Elsa stared at her own reflection. Her face was smudged with ash and blood, and her clothing was torn in places where she'd been slashed. Her hair was ragged in places where it had been burned with confrontation with a pyromancer earlier in the day, and her neck was black and bruised from being strangled. But despite all of this, her back was straight. She stood tall and proud, even now.

Especially now.

She looked back, to the cave that she had left, and wasn't surprised to find that it was no longer there. Somewhere inside, she knew that none of this was really happening. She was lost in her own mind, frozen in time on the floor of the Notre Dame, stretching out the moments in which her life slipped away. But she felt a powerful freedom, something liberating like a new dawn after a long night.

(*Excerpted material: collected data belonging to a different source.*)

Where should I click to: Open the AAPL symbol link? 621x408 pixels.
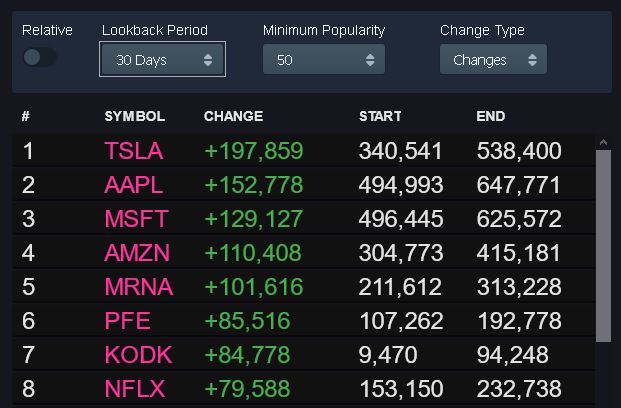click(133, 185)
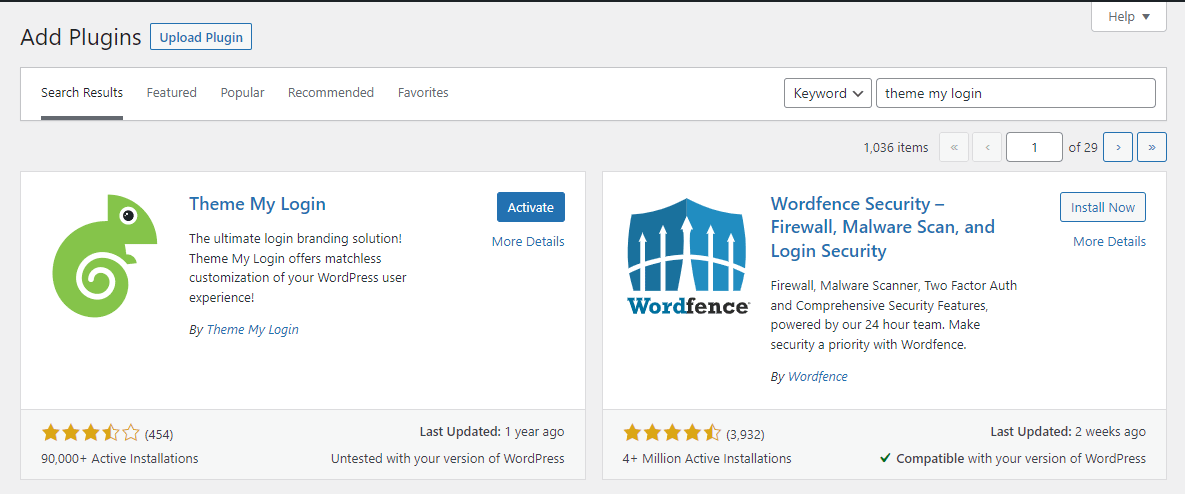1185x494 pixels.
Task: Open the Favorites tab
Action: point(423,93)
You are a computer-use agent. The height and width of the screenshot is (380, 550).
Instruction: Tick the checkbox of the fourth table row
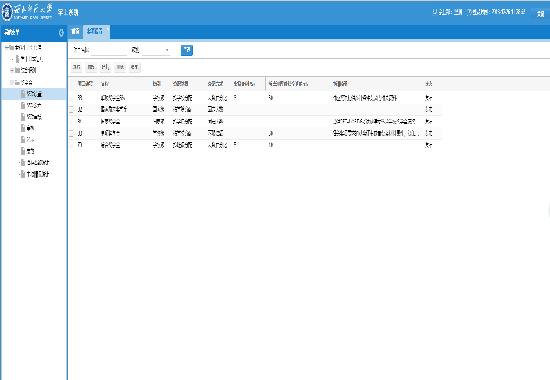(71, 133)
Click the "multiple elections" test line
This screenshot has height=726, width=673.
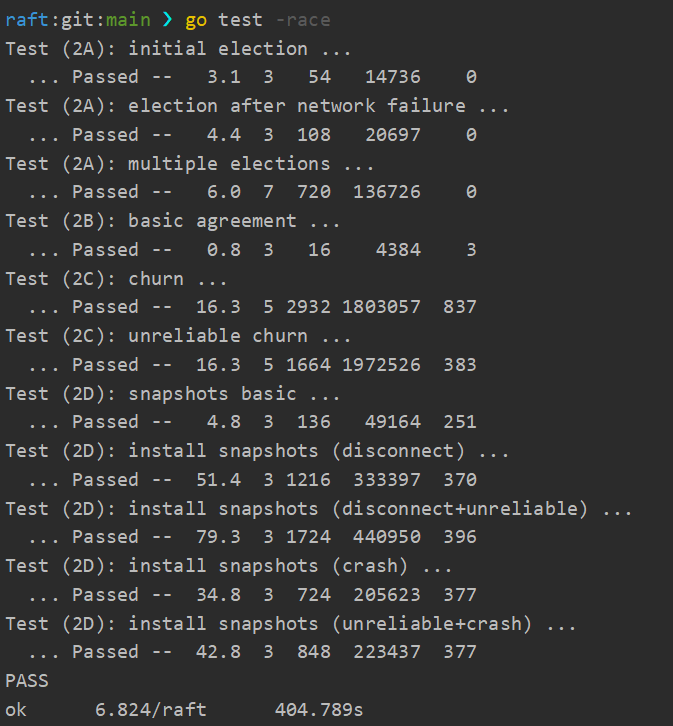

She had spent so long looking to the past for answers, when in truth, there wasn't any there. Elsa wasn't going to win her battles by walking the same path as Ashanerat, and there had never been a silver bullet that was going to defeat their dark enemy.

But she wasn't helpless. Elsa had no idea where Hans, or Odette, or Kariena, or Eleshka, or even her sister were. She didn't even know how many of them were still alive. But they had fought with her, laid down their lives with her, and they would continue to do so until they could not any more. Ashanerat may not have proven to be her ally, but Elsa was not alone.

And as long as her friends continued to fight, then so would she. Elsa reached inside of herself and let loose the inner blizzard. Her vision warped, and then the Hall of Glory faded away around her. Time unspooled, and she re-entered the world with a flash of light.